Re: [GENERAL] Caching and Blobs in PG? Was: Can PG replace redis,amqp, s3 in the future? - Mailing list pgsql-general

From Peter J. Holzer
Subject Re: [GENERAL] Caching and Blobs in PG? Was: Can PG replace redis,amqp, s3 in the future?
Date
Msg-id 20170505201925.GC19234@hjp.at
Whole thread Raw
In response to Re: [GENERAL] Caching and Blobs in PG? Was: Can PG replace redis,amqp, s3 in the future?  (John R Pierce <pierce@hogranch.com>)
List pgsql-general
On 2017-05-05 11:46:55 -0700, John R Pierce wrote:
> On 5/5/2017 11:28 AM, Peter J. Holzer wrote:
>
>     On 2017-05-04 23:08:25 +0200, Sven R. Kunze wrote:
>
>         On 03.05.2017 12:57, Thomas Güttler wrote:
>
>             Am 02.05.2017 um 05:43 schrieb Jeff Janes:
>
>                 No.  You can certainly use PostgreSQL to store blobs.  But then, you
>                 need to store the PostgreSQL data **someplace**.
>                 If you don't store it in S3, you have to store it somewhere else.
>
>             I don't understand what you mean here. AFAIK storing blobs in PG is not
>             recommended since it is not very efficient.
>
>         Seems like several people here disagree with this conventional wisdom.
>
>     I think it depends very much on what level of "efficiency" you need. On
>     my home server (i5 processor, 32GB RAM, Samsung 850 SSD - not a piece of
>     junk, but not super powerful either) I can retrieve a small blob from a
>     100GB table in about 0.1 ms, and for large blobs the speed approaches
>     200MB/s. For just about everything I'd do on that server (or even at
>     work) this is easily fast enough.
>
>
> S3 is often used for terabyte to petabyte file collections.   I would not want
> to burden my relational database with this.

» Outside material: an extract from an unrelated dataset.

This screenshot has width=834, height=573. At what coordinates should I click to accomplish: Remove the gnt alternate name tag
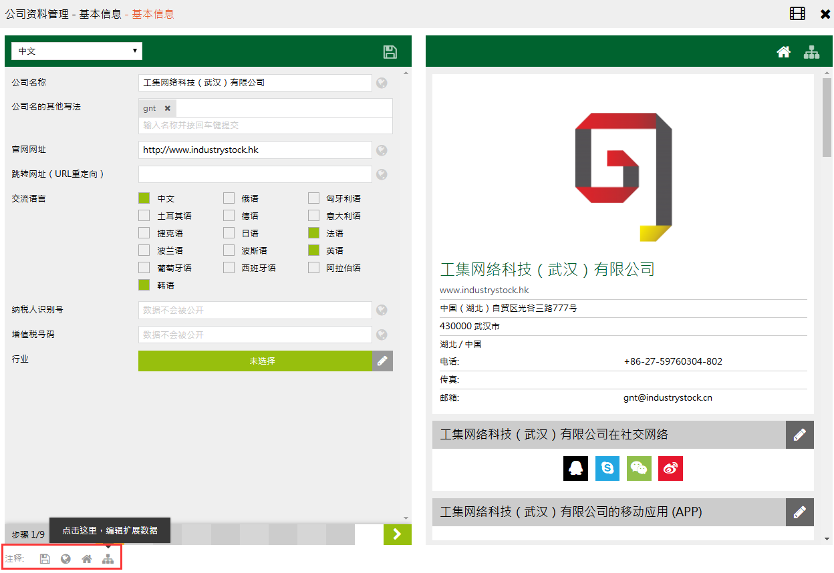tap(168, 108)
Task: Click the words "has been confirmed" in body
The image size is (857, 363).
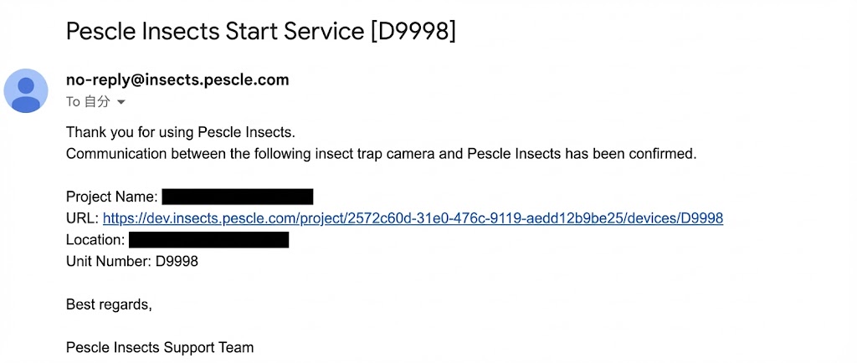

I repeat the the first sentence I wrote: "I think it depends very much
on what level of 'efficiency' you need." Just because some people need
to store petabytes of blob data doesn't mean everybody does. If you need
to store petabytes of blobs, PostgreSQL may not be the right tool. But
it may be the right tool if you just need to store a few thousand PDFs.
To tell people to never store blobs in PostgreSQL because PostgreSQL is
"not efficient" is just bullshit. There are many factors which determine
how you should store your data, and "efficiency" (however that is
defined, if it's defined at all and not just used as a buzzword) is only
one of them - and rarely, in my experience, the most important one.

        hp

--
   _  | Peter J. Holzer    | A coding theorist is someone who doesn't
|_|_) |                    | think Alice is crazy.